Atualmente, ele é motorista reserva das linhas diurnas, atuando quando algum motorista falta ou está de férias. A mudança de horário foi um pedido de Guilherme para aproveitar melhor o dia.E os vídeos que produz seguem com a mesma proposta.
Agora, começa o trabalho entre 4h e 4h30 e varia de linha. Os trajetos que pega passam pelo centro, zonas leste e oeste: Parque Dom Pedro – Terminal Pinheiros; Parque Dom Pedro – Penha; Parque Dom Pedro – Butantã; e Parque Dom Pedro – Aricanduva.
Além dos 15 segundos
Normalmente, os vídeos para as redes sociais duram poucos segundos, mas a história de Guilherme com o busão levaria uma quantidade incalculável de postagens. Ele conta que o pai, Vander Silva, falecido há três anos, o levava para o trabalho.
Vander era motorista de ônibus da antiga CMTC (Companhia Municipal de Transportes Coletivos). O pequeno Guilherme o acompanhava no trânsito e como recompensa ganhava coxinhas e refrigerante nos intervalos. A brincadeira de criança era se imaginar como motorista de ônibus.
“Quando chegava no ponto final ele [pai] me colocava lá no volante. E cara, eu ficava fascinado. Lembro que ia para a feira com a minha mãe e fingia que estava dirigindo”
Demorou um pouco, mas o sonho de criança se concretizou. Depois de trabalhar em uma rede de fast food e em uma barraca da feira, Vander levou o currículo do filho na cooperativa de ônibus. E deu certo. Guilherme começou como cobrador, onde chegou a trabalhar com o pai, passou para motorista de pátio e hoje está há 13 anos na função.
Apesar do prazer em dividir conhecimentos e responder perguntas específicas de busólogos – os apaixonados por ônibus -, o dinheiro com os vídeos ainda é curto.

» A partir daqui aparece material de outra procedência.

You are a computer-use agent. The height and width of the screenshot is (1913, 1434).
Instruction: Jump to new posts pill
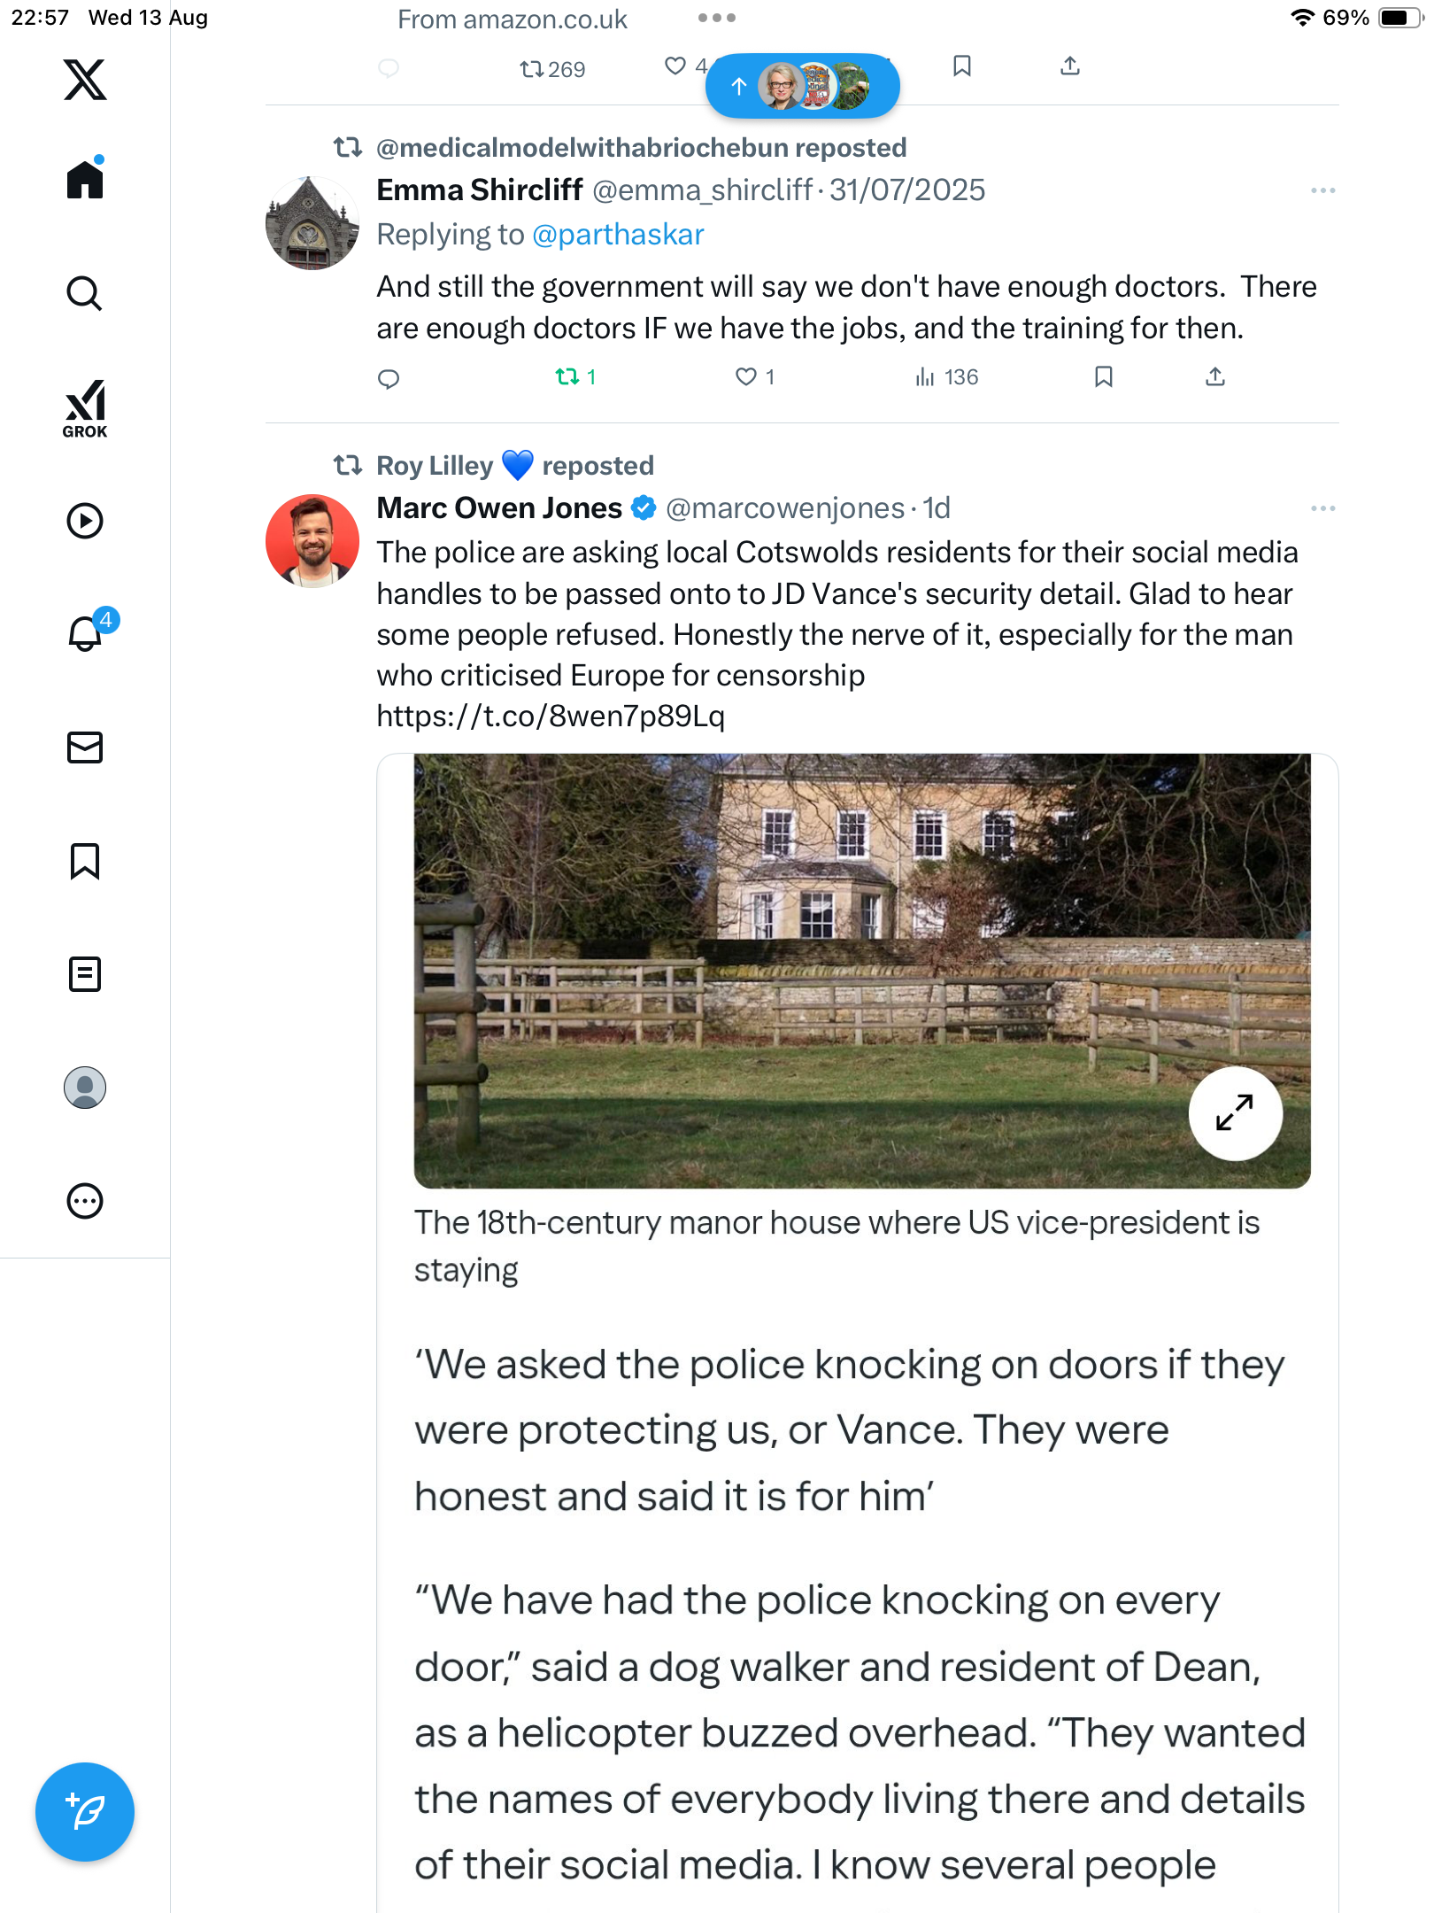tap(802, 86)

Para complementar a renda, Guilherme trabalha como motoboy em aplicativos de entrega de comida. Alguns motofretistas e clientes já chegaram a reconhecê-lo dos vídeos da internet. Os passageiros do ônibus, seja por pressa ou desatenção, pouco o reconhecem na rua.
Trabalha para sustentar a vida na Vila Prudente com a esposa e uma enteada. Ele também tem outros planos para o futuro, sem abrir mão das raízes.
“Nunca tive vergonha do que faço, sabe? Tô lutando por uma condição financeira melhor e não tenho preguiça de trabalhar. Não vejo problema nenhum”, ressalta.